Accoglienza da sempre per storia, non è una cosa degli ultimi venticinque anni e su questo melting pot che abbiamo fondato il nostro essere. Le parole che usiamo, il cibo che mangiamo, l’architettura che ci circonda, come ci vestiamo, tutto è esperanto. La storia della costruzione della Cappella Palatina a Palazzo Reale a Palermo, potrebbe essere un utile esercizio sul senso dei confini e dell’altro.
Poi dopo poche ore dalla nomina del governo già si sentono distinguo tra nazione e patria e forse la storia contemporanea non insegna nulla. Nuovi nomi ai ministeri e mi chiedo quale sia la necessità, forse che fai la differenza con i sostantivi? La cultura democratica, dettata da una Costituzione antifascista, ci ha restituito dalle urne questi risultati e si accettano come tali. Ora la credibilità di una azione deve andare oltre certe boutade linguistiche.
L’altra notte non riuscendo a prendere sonno ascoltavo la radio, e ho appreso dell’atto conclusivo del Consiglio Europeo con l’accoglimento di tutte le proposte sul tema gas e energia del Presidente del Consiglio Mario Draghi: la credibilità italica oggi ha questo punto di partenza, siamo tali in un contesto comunitario. Ed è stato un cammino lungo.

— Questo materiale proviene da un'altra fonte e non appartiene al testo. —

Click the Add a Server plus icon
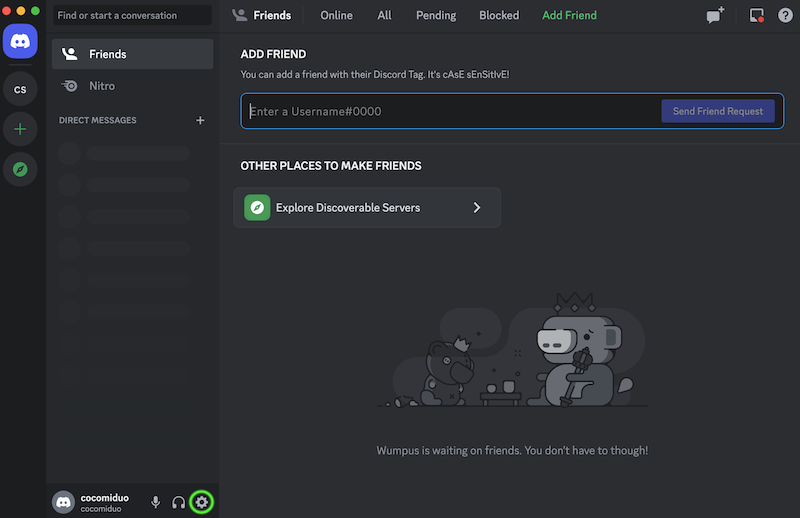 [20, 129]
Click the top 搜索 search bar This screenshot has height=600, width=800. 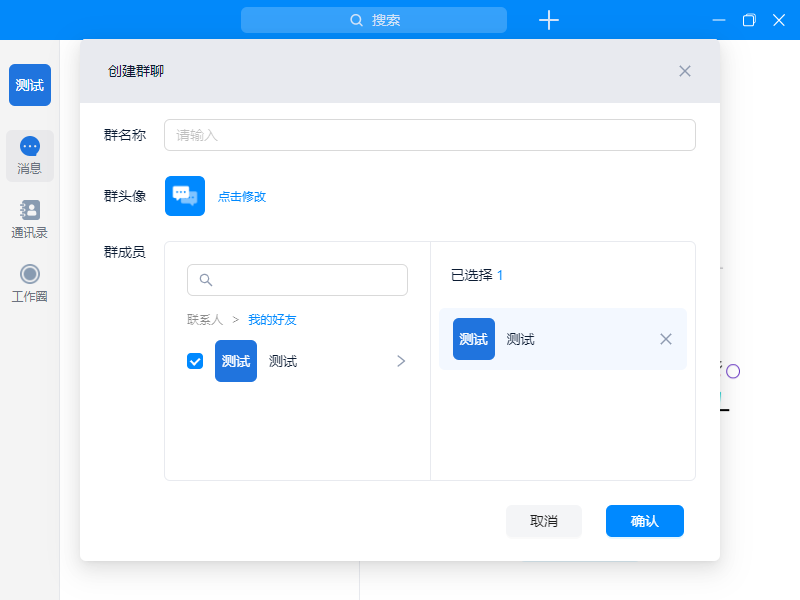click(374, 20)
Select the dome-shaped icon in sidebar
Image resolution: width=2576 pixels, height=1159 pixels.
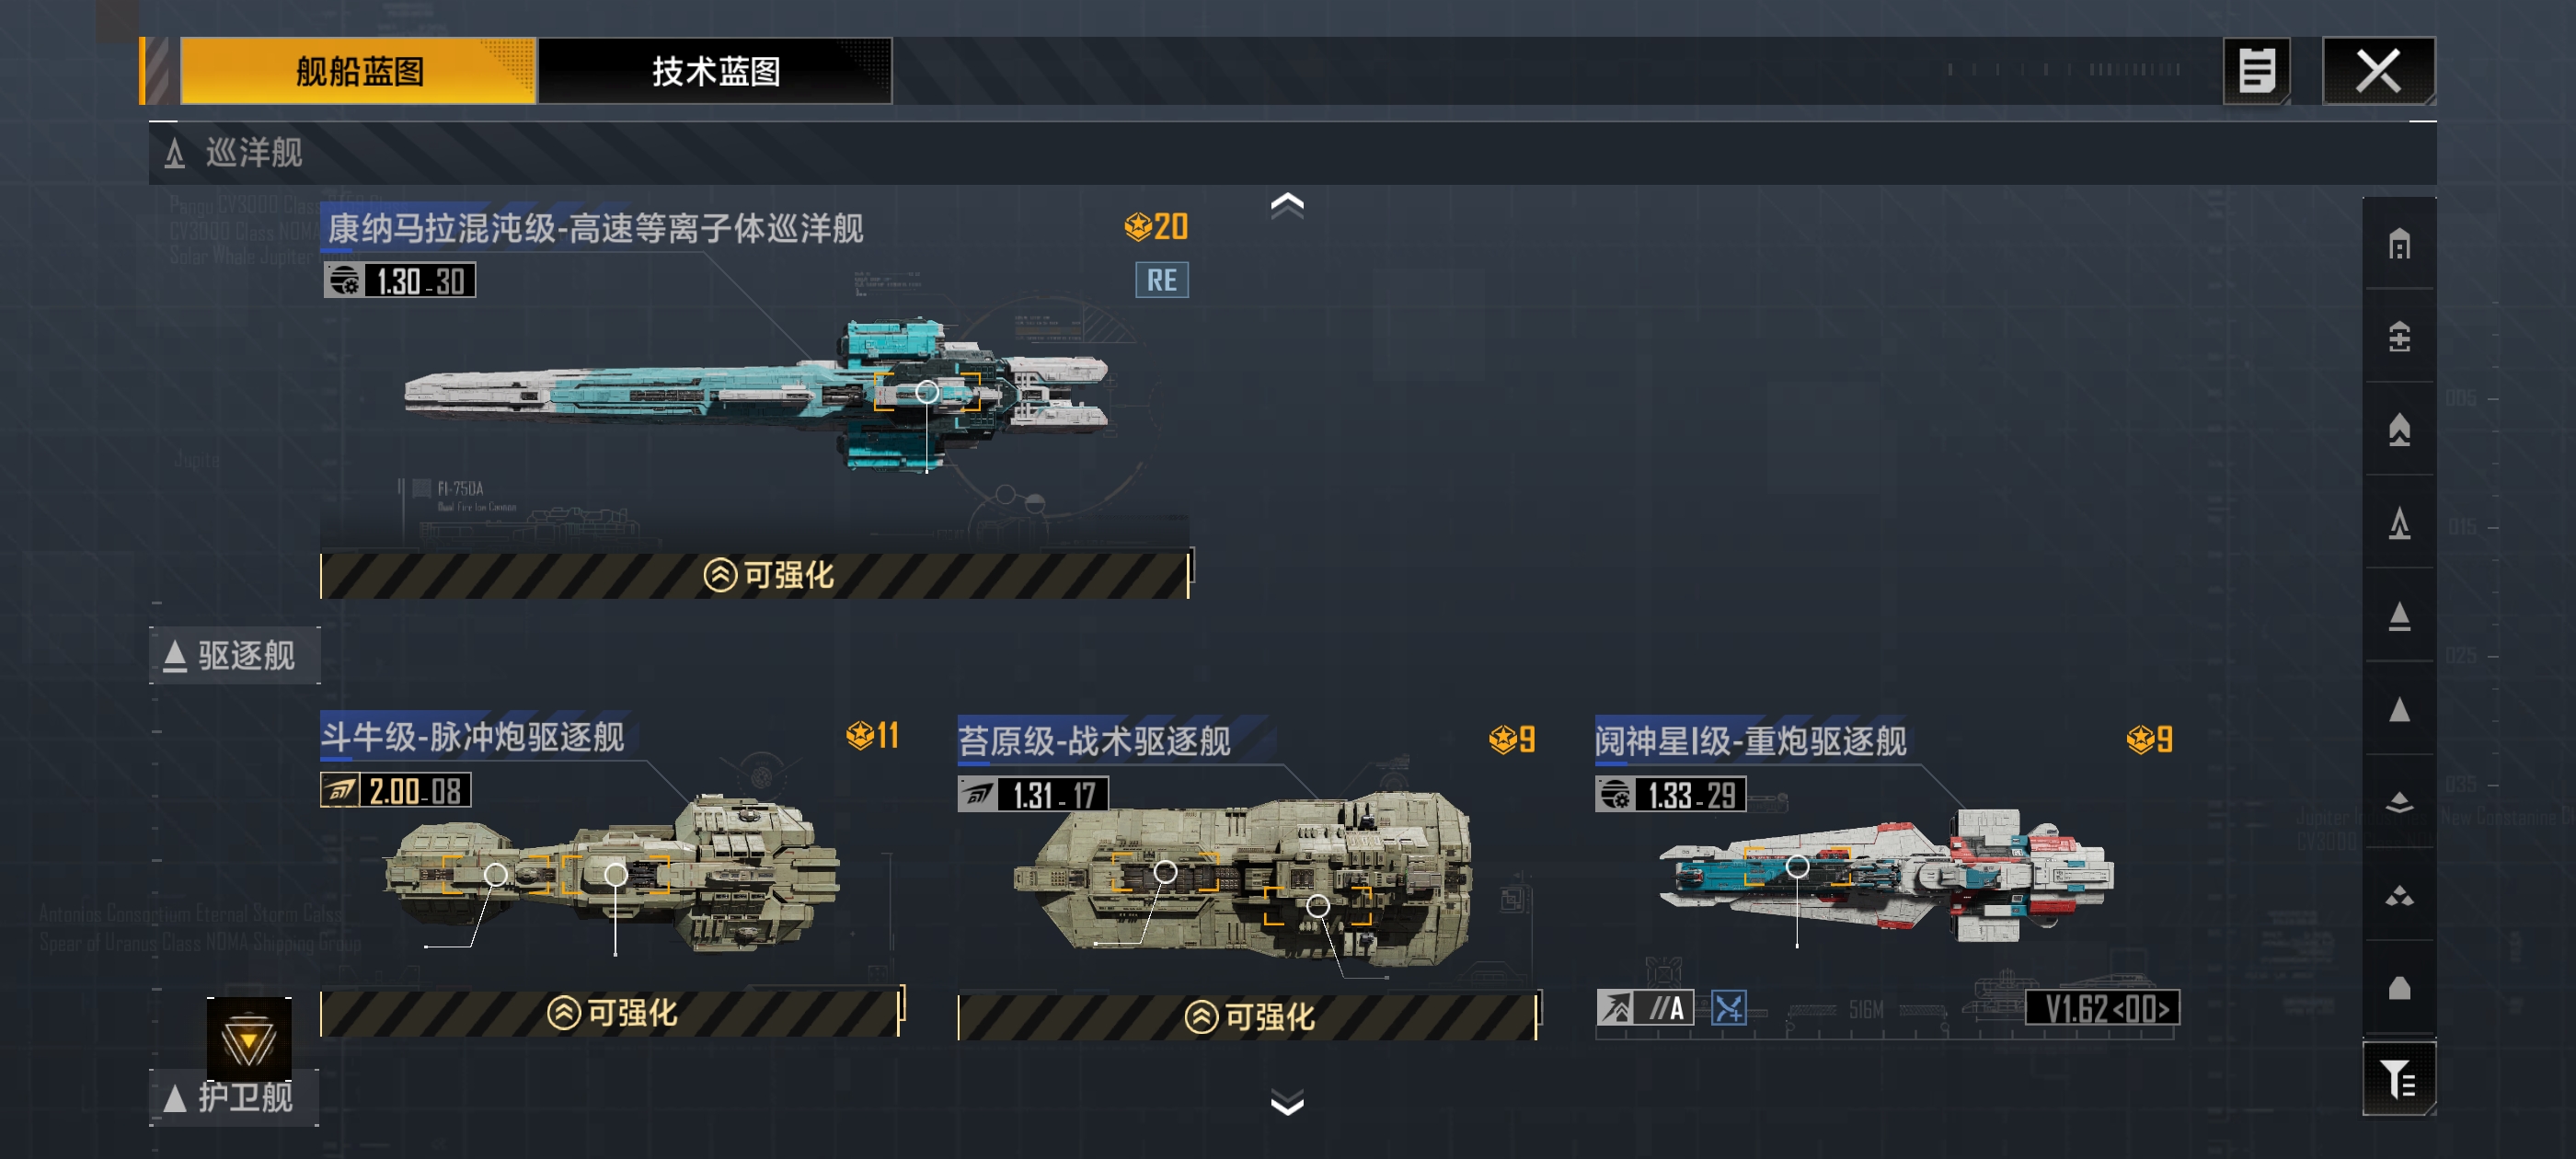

Siamo sempre quel braccio che si allunga nel Mediterraneo perché protagonisti di un percorso comune in Europa, mi ripeto è la nostra cultura è la nostra storia.
Ma forse oggi darò sponda a Flaiano - ogni tanto avere un certo distacco dalle cose aiuta per poterle osservare meglio - “Colui che crede in se stesso vive coi piedi fortemente poggiati sulle nuvole.” E le nuvole hanno sempre un loro fascino, mutevoli sempre.